━━━━━ Provided records ━━━━━

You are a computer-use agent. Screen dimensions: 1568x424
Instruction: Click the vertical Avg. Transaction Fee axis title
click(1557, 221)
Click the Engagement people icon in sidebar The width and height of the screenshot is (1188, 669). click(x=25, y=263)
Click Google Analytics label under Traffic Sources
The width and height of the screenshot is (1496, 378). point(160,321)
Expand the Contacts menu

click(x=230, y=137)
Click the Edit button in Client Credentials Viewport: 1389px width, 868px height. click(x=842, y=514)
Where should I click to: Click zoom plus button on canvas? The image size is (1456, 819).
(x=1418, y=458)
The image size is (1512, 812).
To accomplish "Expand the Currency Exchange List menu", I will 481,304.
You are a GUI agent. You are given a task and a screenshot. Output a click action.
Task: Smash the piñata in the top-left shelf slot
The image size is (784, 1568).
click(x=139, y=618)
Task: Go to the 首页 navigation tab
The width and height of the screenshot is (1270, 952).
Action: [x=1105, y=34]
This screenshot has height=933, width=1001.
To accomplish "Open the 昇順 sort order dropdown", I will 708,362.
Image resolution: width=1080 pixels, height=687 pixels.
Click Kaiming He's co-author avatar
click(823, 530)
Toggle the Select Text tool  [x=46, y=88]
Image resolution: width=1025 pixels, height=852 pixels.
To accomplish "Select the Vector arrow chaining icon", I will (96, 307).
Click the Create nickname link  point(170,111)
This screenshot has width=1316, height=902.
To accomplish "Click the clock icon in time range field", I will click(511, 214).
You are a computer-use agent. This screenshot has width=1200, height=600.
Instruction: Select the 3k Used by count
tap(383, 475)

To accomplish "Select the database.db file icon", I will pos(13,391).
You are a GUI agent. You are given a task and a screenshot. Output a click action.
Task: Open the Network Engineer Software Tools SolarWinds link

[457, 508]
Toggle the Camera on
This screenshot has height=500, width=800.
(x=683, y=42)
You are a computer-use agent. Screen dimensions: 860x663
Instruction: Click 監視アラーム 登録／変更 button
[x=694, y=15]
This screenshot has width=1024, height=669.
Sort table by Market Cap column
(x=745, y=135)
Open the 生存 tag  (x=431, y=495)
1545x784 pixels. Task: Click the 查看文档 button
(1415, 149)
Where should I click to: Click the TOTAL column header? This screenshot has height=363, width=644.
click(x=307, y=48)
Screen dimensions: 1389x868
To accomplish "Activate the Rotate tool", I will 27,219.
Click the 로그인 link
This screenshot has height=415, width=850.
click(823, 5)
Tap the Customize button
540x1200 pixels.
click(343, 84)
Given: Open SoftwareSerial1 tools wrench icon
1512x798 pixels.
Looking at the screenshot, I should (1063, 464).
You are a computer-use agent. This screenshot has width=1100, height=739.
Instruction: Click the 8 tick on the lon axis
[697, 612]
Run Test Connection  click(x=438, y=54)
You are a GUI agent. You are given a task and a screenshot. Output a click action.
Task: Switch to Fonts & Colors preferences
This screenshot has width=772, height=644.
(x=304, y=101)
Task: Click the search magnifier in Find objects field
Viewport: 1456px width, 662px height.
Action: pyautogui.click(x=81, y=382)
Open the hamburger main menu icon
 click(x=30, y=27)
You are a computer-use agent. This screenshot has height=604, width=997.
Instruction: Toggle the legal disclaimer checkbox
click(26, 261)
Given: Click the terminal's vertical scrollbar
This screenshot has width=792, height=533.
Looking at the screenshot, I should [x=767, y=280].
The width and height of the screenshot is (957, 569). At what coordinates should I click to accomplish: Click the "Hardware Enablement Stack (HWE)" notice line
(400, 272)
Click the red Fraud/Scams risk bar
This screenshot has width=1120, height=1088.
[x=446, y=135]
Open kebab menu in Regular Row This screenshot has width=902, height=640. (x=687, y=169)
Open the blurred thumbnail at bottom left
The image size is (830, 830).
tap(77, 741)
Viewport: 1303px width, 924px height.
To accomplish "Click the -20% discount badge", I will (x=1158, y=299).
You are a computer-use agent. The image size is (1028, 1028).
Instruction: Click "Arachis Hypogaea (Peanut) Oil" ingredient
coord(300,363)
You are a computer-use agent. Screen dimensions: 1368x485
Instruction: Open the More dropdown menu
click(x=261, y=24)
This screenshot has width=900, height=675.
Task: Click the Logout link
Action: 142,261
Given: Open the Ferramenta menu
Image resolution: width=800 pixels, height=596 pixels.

━━━━━

Your reply must consist of the entire listing, repeated word for word.

◆ Answer section ◆
You are a computer-use agent. Screen dimensions: 1568x424
Instruction: Click the vertical Avg. Transaction Fee axis title
click(1557, 221)
Click the Engagement people icon in sidebar The width and height of the screenshot is (1188, 669). click(x=25, y=263)
Click Google Analytics label under Traffic Sources
The width and height of the screenshot is (1496, 378). point(160,321)
Expand the Contacts menu

click(x=230, y=137)
Click the Edit button in Client Credentials Viewport: 1389px width, 868px height. click(x=842, y=514)
Where should I click to: Click zoom plus button on canvas? The image size is (1456, 819).
(x=1418, y=458)
The image size is (1512, 812).
To accomplish "Expand the Currency Exchange List menu", I will 481,304.
You are a GUI agent. You are given a task and a screenshot. Output a click action.
Task: Smash the piñata in the top-left shelf slot
The image size is (784, 1568).
click(x=139, y=618)
Task: Go to the 首页 navigation tab
The width and height of the screenshot is (1270, 952).
Action: [x=1105, y=34]
This screenshot has height=933, width=1001.
To accomplish "Open the 昇順 sort order dropdown", I will 708,362.
Image resolution: width=1080 pixels, height=687 pixels.
Click Kaiming He's co-author avatar
click(823, 530)
Toggle the Select Text tool  [x=46, y=88]
Image resolution: width=1025 pixels, height=852 pixels.
To accomplish "Select the Vector arrow chaining icon", I will (96, 307).
Click the Create nickname link  point(170,111)
This screenshot has width=1316, height=902.
To accomplish "Click the clock icon in time range field", I will click(511, 214).
You are a computer-use agent. This screenshot has width=1200, height=600.
Instruction: Select the 3k Used by count
tap(383, 475)

To accomplish "Select the database.db file icon", I will pos(13,391).
You are a GUI agent. You are given a task and a screenshot. Output a click action.
Task: Open the Network Engineer Software Tools SolarWinds link

[457, 508]
Toggle the Camera on
This screenshot has height=500, width=800.
(x=683, y=42)
You are a computer-use agent. Screen dimensions: 860x663
Instruction: Click 監視アラーム 登録／変更 button
[x=694, y=15]
This screenshot has width=1024, height=669.
Sort table by Market Cap column
(x=745, y=135)
Open the 生存 tag  (x=431, y=495)
1545x784 pixels. Task: Click the 查看文档 button
(1415, 149)
Where should I click to: Click the TOTAL column header? This screenshot has height=363, width=644.
click(x=307, y=48)
Screen dimensions: 1389x868
To accomplish "Activate the Rotate tool", I will 27,219.
Click the 로그인 link
This screenshot has height=415, width=850.
click(823, 5)
Tap the Customize button
540x1200 pixels.
click(343, 84)
Given: Open SoftwareSerial1 tools wrench icon
1512x798 pixels.
Looking at the screenshot, I should (1063, 464).
You are a computer-use agent. This screenshot has width=1100, height=739.
Instruction: Click the 8 tick on the lon axis
[697, 612]
Run Test Connection  click(x=438, y=54)
You are a GUI agent. You are given a task and a screenshot. Output a click action.
Task: Switch to Fonts & Colors preferences
This screenshot has width=772, height=644.
(x=304, y=101)
Task: Click the search magnifier in Find objects field
Viewport: 1456px width, 662px height.
Action: pyautogui.click(x=81, y=382)
Open the hamburger main menu icon
 click(x=30, y=27)
You are a computer-use agent. This screenshot has height=604, width=997.
Instruction: Toggle the legal disclaimer checkbox
click(26, 261)
Given: Click the terminal's vertical scrollbar
This screenshot has width=792, height=533.
Looking at the screenshot, I should [x=767, y=280].
The width and height of the screenshot is (957, 569). At what coordinates should I click to accomplish: Click the "Hardware Enablement Stack (HWE)" notice line
(400, 272)
Click the red Fraud/Scams risk bar
This screenshot has width=1120, height=1088.
[x=446, y=135]
Open kebab menu in Regular Row This screenshot has width=902, height=640. (x=687, y=169)
Open the blurred thumbnail at bottom left
The image size is (830, 830).
tap(77, 741)
Viewport: 1303px width, 924px height.
To accomplish "Click the -20% discount badge", I will (x=1158, y=299).
You are a computer-use agent. The image size is (1028, 1028).
Instruction: Click "Arachis Hypogaea (Peanut) Oil" ingredient
coord(300,363)
You are a computer-use agent. Screen dimensions: 1368x485
Instruction: Open the More dropdown menu
click(x=261, y=24)
This screenshot has width=900, height=675.
Task: Click the Logout link
Action: 142,261
Given: Open the Ferramenta menu
Image resolution: width=800 pixels, height=596 pixels.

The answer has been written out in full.